クリュサオールの鱗衣をまとっているのが、クリシュナ。
リュムナデスの鱗衣をまとっているのがカーサ。
ここはいつの時代だと向こうから聞かれた。
故にシーホースは答える。
「我々は……、そうだな。初代の海将軍と言えば良いのか?」
鱗衣たちの初めての主。
そう言われて、二人の男は非常に驚いた表情をした。

★★★
「どうする。
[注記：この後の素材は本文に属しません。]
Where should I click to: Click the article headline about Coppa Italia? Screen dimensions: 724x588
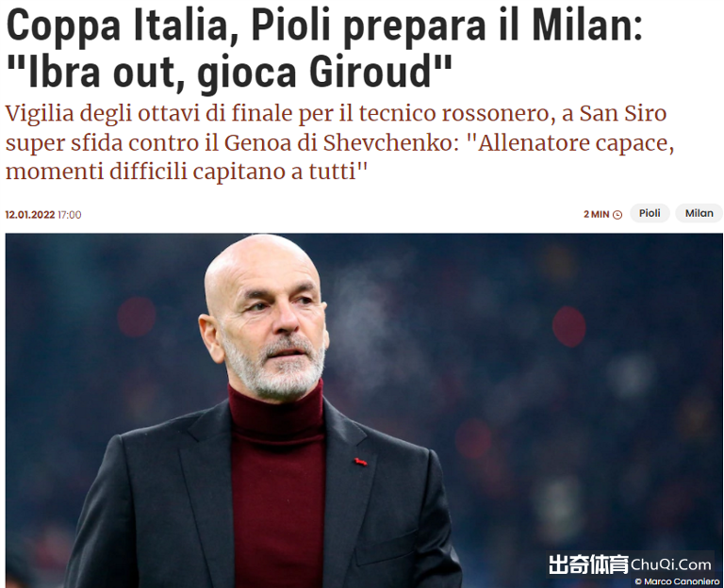[324, 48]
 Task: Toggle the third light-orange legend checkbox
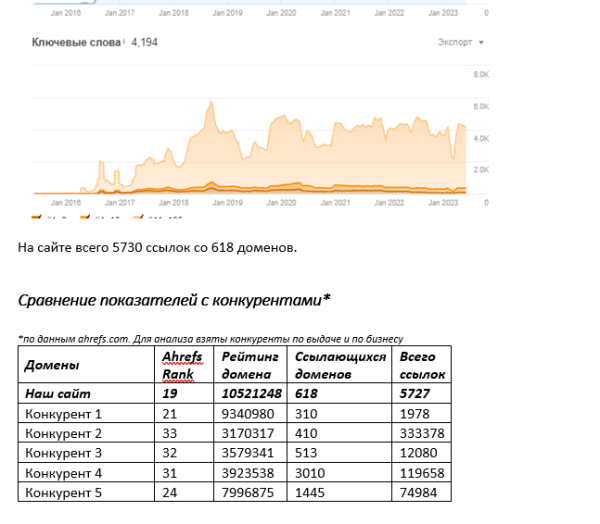(134, 216)
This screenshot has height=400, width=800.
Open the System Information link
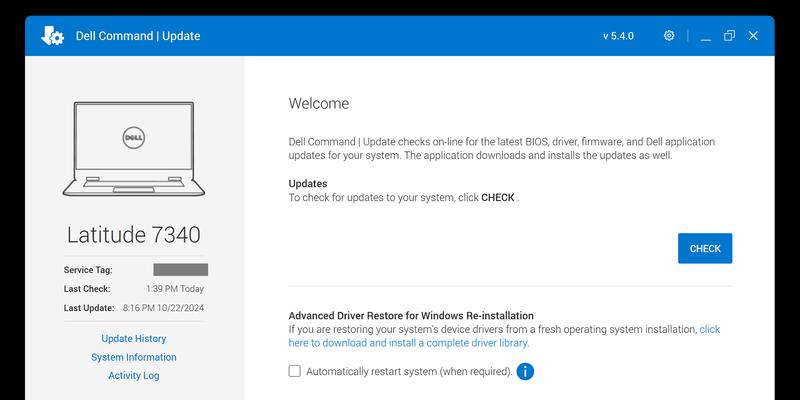(x=134, y=357)
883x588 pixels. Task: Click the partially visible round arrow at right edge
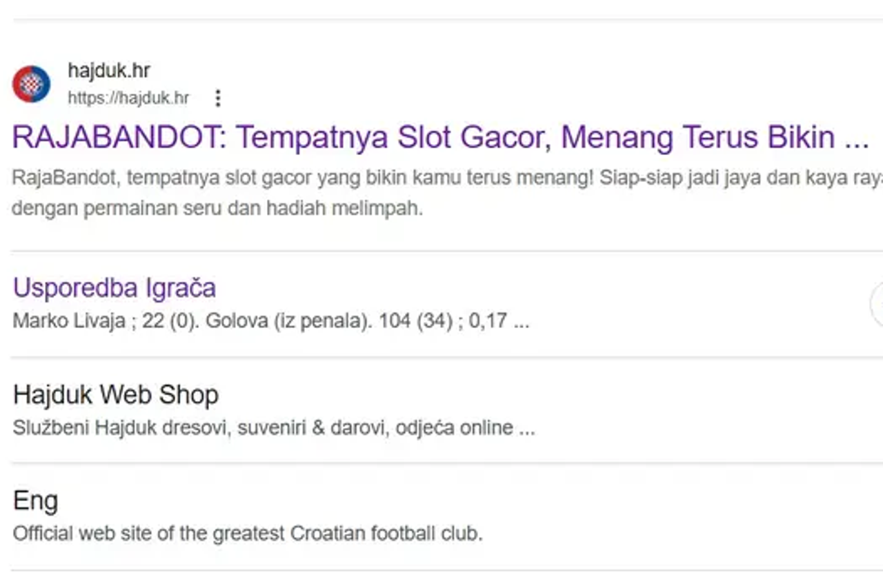coord(877,303)
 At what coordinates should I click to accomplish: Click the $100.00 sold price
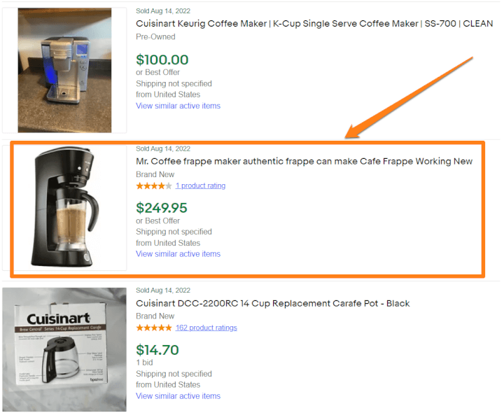click(162, 60)
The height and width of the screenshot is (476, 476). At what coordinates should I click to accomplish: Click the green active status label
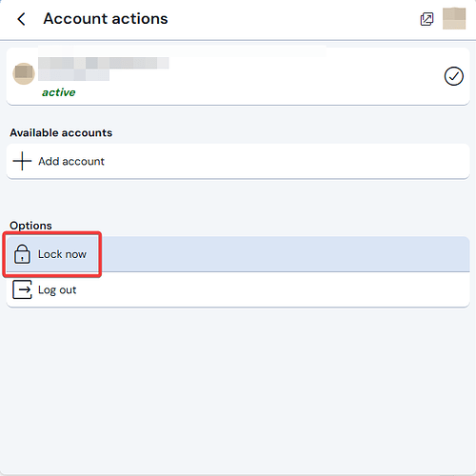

クリシュナ」
「どうもこうもあるまい……」
二人は謎の女に別空間に閉じ込められたのだが、その空間も何かの加減で現状が維持出来なくなったらしく、この時代へと弾き飛ばされた。
彼らがこの場所を別の時代と認識したのは、相手の鱗衣が本物であると言う事が直ぐに判ったからである。
そして自らの半身とも言うべき鱗衣が警戒していない。
ならばこの場所が海底神殿の中であり、彼らもまた本物の海将軍であると信じる事が出来た。
ただ、何処から説明したものかと考えてしまう。
はっきり言って鱗衣が一緒でなければ、別の世界から来た仲間です等と嘘くさい発言を相手が信じるとは思えない。
もし反対の立場なら、自分達だって素直に信じないだろう。

だが、鱗衣が一緒だったからこそ、いつの時代であれ相手を信じる事が出来た。
★★★
「とにかく我々は今、非常に危険な立場に置かれている。
協力してくれ」
海将軍たちは、ほとんど強引に二人の男を霊廟から出す。
「我々は二人の事をこっちのクリュサオールとリュムナデスに伝える。
口裏を合わせておかないと、後で面倒な事になるからな。
そっちはテティス様を探してくれ。 パラス様を絶対に見つけるんだ」
仲間の言葉に、セイレーン・スキュラ・シードラゴンの三名は頷いた。